What does it say as a text? Or as a space?

So then, the Golf GTI is a car that means so much more compared to its past, as opposed to existing as itself. For the sake of argument, let's use the two schools of car design outlined in my last blog post: What is the standalone message that this car sends as a text, versus what kind of human activity does the space this car creates encourage?

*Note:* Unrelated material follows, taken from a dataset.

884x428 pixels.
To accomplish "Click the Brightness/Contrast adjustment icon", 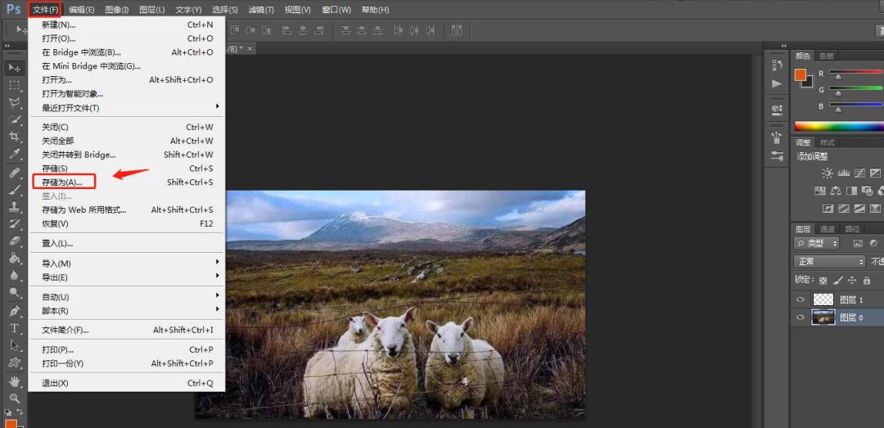I will 828,173.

As itself, the 2013 GTI is a symbol of how our economy behaves. Everything must get bigger, better, faster, more well equipped. A failure to grow is a failure to continue existing. But of course, growth has its consequences. Greater resource use, greater price, greater difficulty of maintenance, greater barriers to entry. We aren't here to discuss the sustainability or lack thereof of global capitalism, but our economy's fetishization of growth is obvious. The Golf GTI as it is now is a byproduct of this philosophy. It keeps the youthful imagery of its ancestors, but itself it does not behave youthfully. The Golf GTI is now a symbol of things past, but also of a respect of things past. The Golf GTI says "I know what my legacy is, and I know my relationship with that. My legacy does not define me, but I carry it still because someone has to." The Golf GTI is a car to be driven by someone who loves that legacy. Even if it can never measure up again to the hot hatch car of the people, it can certainly try.

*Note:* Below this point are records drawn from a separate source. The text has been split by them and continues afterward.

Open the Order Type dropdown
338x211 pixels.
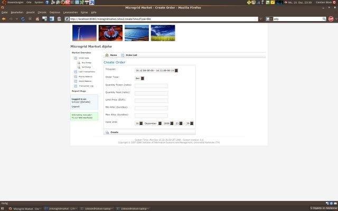(142, 78)
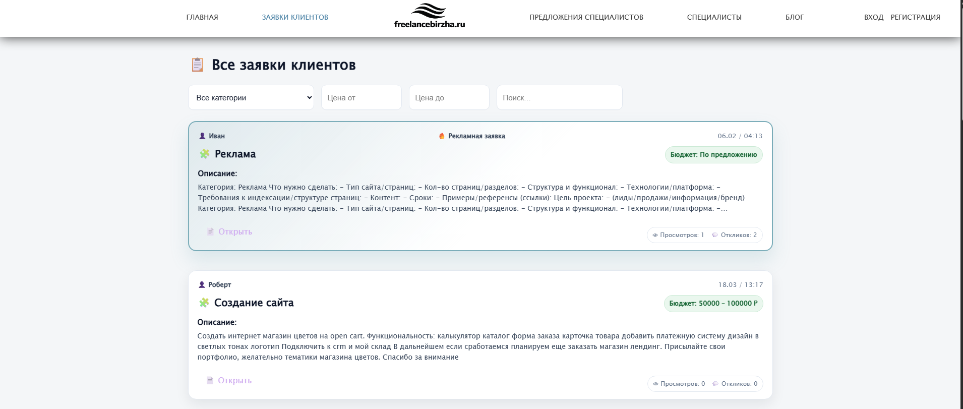This screenshot has width=963, height=409.
Task: Navigate to the Специалисты page
Action: tap(714, 17)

But what kind of space does it create? It's fun to drive and fun to ride in, and comfortable for both. The Golf GTI creates a space where enthusiast driving is communal. The driver of course is in control, but the passengers get the same road feel as the driver, and the same engine noise, and the same visibility. The Golf GTI's driving environment is not one to be occupied alone. Share it however you like! Take your friends for a picnic! Take your friends to a car meet and cruise! Carpool! The Golf GTI creates a space for multiple people to occupy, in the act of driving or being driven. This is a Volks-Wagen because it is meant to be shared! The activities this car enables belie its true nature: it's a fun car, to have fun with. This car gives serious performance, but it isn't to be taken seriously. This isn't a track day racer, it's a daily driver for the (well off) enthusiast. This is a car that loves what it does, and it wants as many people as possible to experience that.